Stopped whining/complaining about work and started to see difficulties at work as “challenges” to be met.

Stopped judging aspects of my job and my company and started to get to know it as part of the system that we are all currently bound to.

Became less impatient with coworkers and staff when presented with problems and tasks and started communicating with them more, understanding their concerns and issues and becoming better able to adapt to their needs and requests.

Stopped resisting and judging my boss and eventually became promoted into the company’s inner circle.

Have more financial stability now with new position and can finally move, find a new place, and upgrade to a better car (with air conditioning and an engine not on the verge of implosion) and start eating better quality food.

And the most surprising thing is – in the beginning I was in so much fear and insecurity and doubt. But as I more and more pushed myself to stand and simply work with what was relevant in the moment, taking things slowly point by point and asserting my responsibility more and more – the more and more I was in fact able to take on and handle and direct.

Here – the things that got me through were the constant communication with fellow destonians and my I Process buddy – and still seeing the same people I have known over the past years continuing and pushing even during times when I thought I couldn’t go on – the immense support of the EQAFE interviews, and the awareness and ability to look at things within practical self honesty that is a skill that one cannot ‘fake’ but must develop and train, but more than pays off for the effort one puts into it.

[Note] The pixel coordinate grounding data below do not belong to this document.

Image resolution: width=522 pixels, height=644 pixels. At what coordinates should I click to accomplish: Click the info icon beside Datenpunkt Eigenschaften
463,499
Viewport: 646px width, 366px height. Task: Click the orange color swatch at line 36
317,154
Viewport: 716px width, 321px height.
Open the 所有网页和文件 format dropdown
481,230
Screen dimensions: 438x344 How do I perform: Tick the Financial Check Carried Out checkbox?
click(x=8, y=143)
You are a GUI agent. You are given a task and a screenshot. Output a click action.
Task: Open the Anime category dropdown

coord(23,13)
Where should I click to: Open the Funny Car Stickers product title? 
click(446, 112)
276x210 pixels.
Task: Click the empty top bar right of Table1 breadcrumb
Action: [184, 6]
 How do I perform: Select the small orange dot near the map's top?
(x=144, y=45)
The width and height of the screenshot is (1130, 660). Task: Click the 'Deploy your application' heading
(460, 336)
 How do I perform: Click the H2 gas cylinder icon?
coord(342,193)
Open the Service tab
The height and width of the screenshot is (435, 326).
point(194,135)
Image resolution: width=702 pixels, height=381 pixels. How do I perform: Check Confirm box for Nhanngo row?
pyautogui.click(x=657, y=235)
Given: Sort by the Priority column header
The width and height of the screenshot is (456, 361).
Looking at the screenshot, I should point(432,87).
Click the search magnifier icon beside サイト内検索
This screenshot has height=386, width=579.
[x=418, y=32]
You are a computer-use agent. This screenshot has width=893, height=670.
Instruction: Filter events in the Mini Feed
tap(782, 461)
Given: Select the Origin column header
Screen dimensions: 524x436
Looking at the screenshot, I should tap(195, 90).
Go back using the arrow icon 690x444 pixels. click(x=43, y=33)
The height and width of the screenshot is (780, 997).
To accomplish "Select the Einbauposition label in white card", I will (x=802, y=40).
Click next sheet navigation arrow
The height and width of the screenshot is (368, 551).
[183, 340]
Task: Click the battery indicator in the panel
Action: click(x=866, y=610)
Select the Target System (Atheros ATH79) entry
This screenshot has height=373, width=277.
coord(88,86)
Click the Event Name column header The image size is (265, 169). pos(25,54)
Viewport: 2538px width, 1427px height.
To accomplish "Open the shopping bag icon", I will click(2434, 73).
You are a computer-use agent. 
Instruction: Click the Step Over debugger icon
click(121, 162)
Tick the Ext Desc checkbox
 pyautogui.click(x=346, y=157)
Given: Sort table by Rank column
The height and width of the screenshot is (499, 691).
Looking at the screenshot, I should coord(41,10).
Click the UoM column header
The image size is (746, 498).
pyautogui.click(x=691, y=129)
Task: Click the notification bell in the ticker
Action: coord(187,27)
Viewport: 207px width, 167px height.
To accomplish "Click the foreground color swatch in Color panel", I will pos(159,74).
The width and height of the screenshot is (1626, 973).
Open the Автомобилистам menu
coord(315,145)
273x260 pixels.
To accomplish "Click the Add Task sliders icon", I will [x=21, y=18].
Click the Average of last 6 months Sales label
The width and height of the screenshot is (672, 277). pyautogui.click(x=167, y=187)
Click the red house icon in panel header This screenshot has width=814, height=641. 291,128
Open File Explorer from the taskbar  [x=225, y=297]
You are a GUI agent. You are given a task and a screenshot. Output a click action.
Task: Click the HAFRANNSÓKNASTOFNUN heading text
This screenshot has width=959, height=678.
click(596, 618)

So now looking back, pushing and moving myself with what is here in my world now – using my job and my current environment as a platform, I am much closer now in real, physical practical terms to having what I had been previously only wishing and waiting for – and thus the lesson of “Spit in one hand and wish in the other” was one I walked and learned – and now share for those who may still be in the dark periods that come into our lives now and then or those who may feel ‘stuck’ and sick and tired of the same routine – the solution is self-movement and responsibility and taking a breath, forgiving oneself of any fears or projections or resistances or separation from what is currently in one’s world, and being willing to walk straight through the wall of resistance even (and especially) if you have no actual clue what may be on the other side – to realize that one WILL and MUST make mistakes, fail, and stumble initially – and chances are you are going to make an absolute fool of yourself - but the more one keeps at it, the more exponential one’s ability to take things on further becomes. I myself am realizing what a gift this has been, and would encourage all to gift themselves the same.